Australia’s challenges for non-communicable diseases are part of a global challenge as recognised by the United Nations General Assembly on the Prevention and Control of Noncommunicable Diseases and translated into a 2013-2020 Global Action Plan[5] adopted by the WHO 66th World Health Assembly[6] in May 2013 (see Box 1).

The World Health Organization (WHO) recommends the integration of tobacco, alcohol and obesity surveillance programs into regional, national and international programs so that data are comparable and can be analysed at the regional and international levels.
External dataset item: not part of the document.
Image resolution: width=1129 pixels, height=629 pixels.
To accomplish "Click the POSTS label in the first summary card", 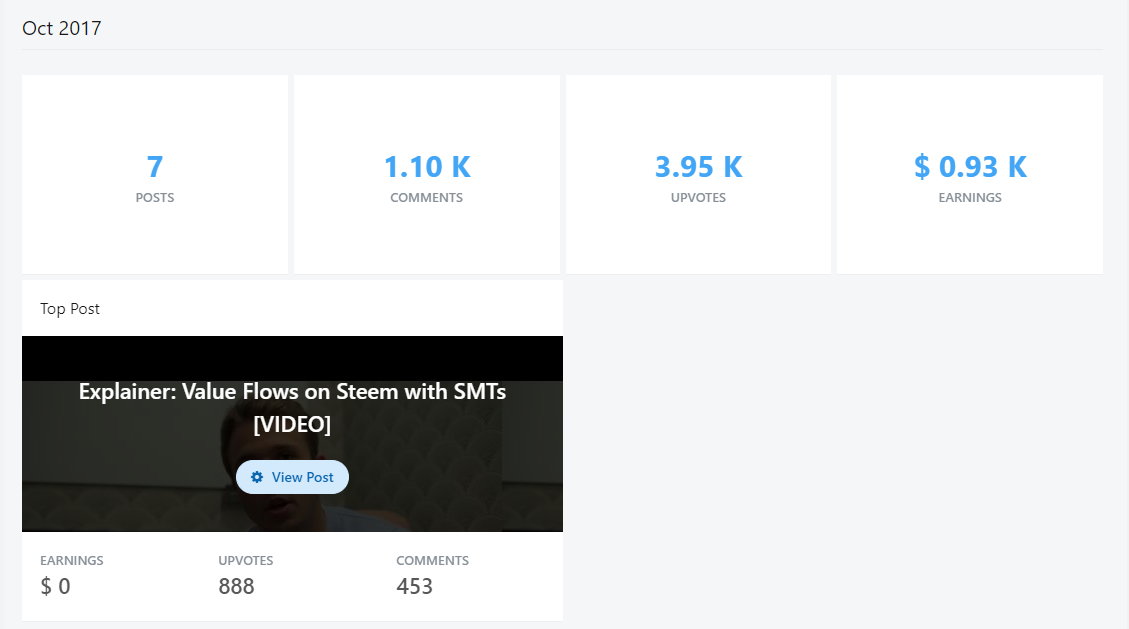I will pos(155,198).
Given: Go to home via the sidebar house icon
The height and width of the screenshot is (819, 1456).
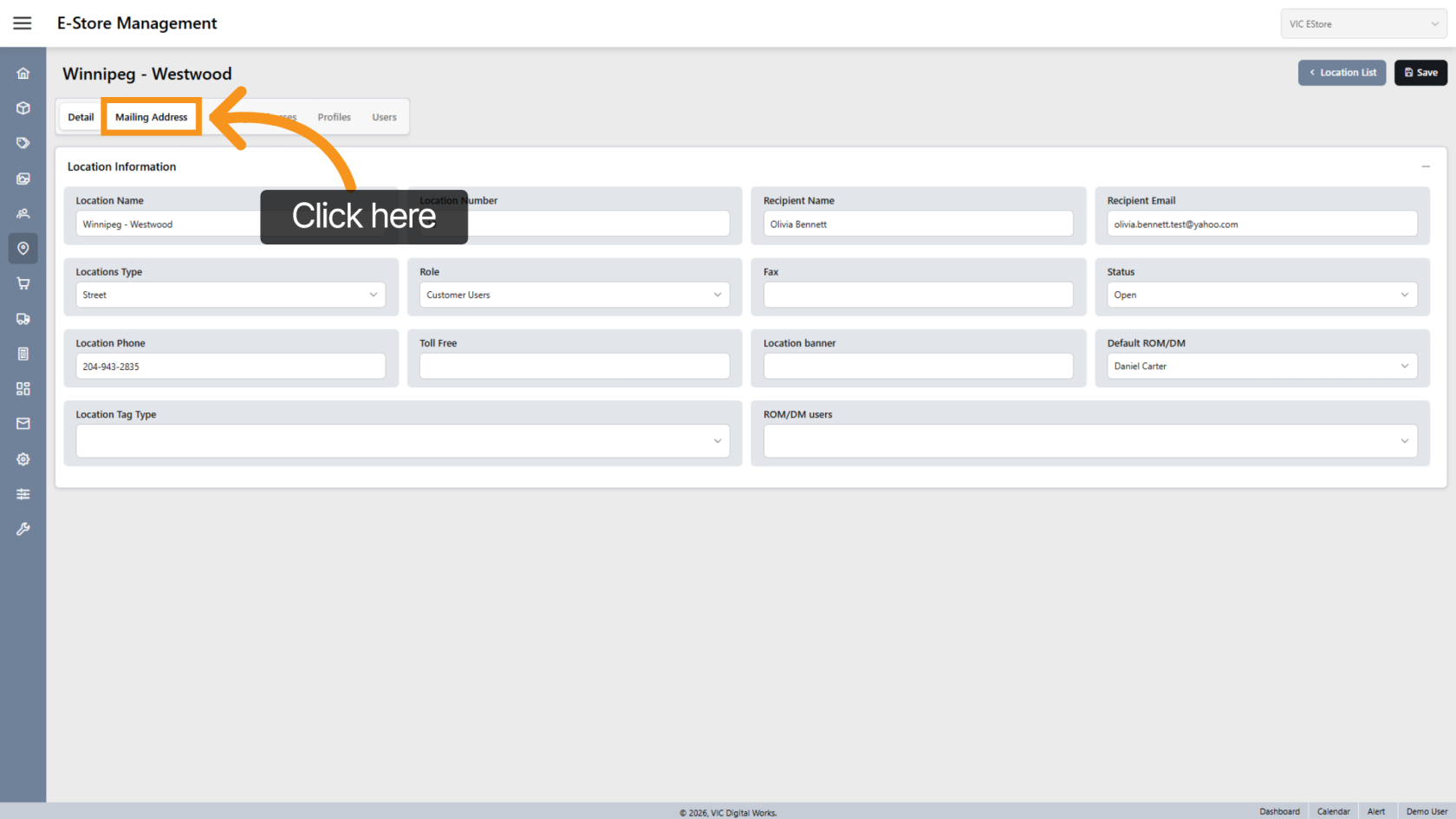Looking at the screenshot, I should (x=23, y=74).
At the WHO 66th World Health Assembly, Member States unanimously adopted and supported an omnibus resolution making all governments accountable for progress on NCDs, including:

·  the endorsement of the 2013-20 WHO global action plan for the prevention and control of NCDs

·  the adoption of the global monitoring framework on NCDs, including 9 global targets and 25 indicators

·  the development of a global coordination mechanism by the end of 2013 to coordinate activities and promote engagement of stakeholders (including agencies, governments, NGOs, and the private sector where appropriate) to accelerate global progress on NCDs.

All member countries (including Australia) are required to implement, monitor and report on progress of this Plan. Preparation of data for submission requires high-level political commitment, predictable and sustainable resources and the concerted involvement of national governments and society as a whole.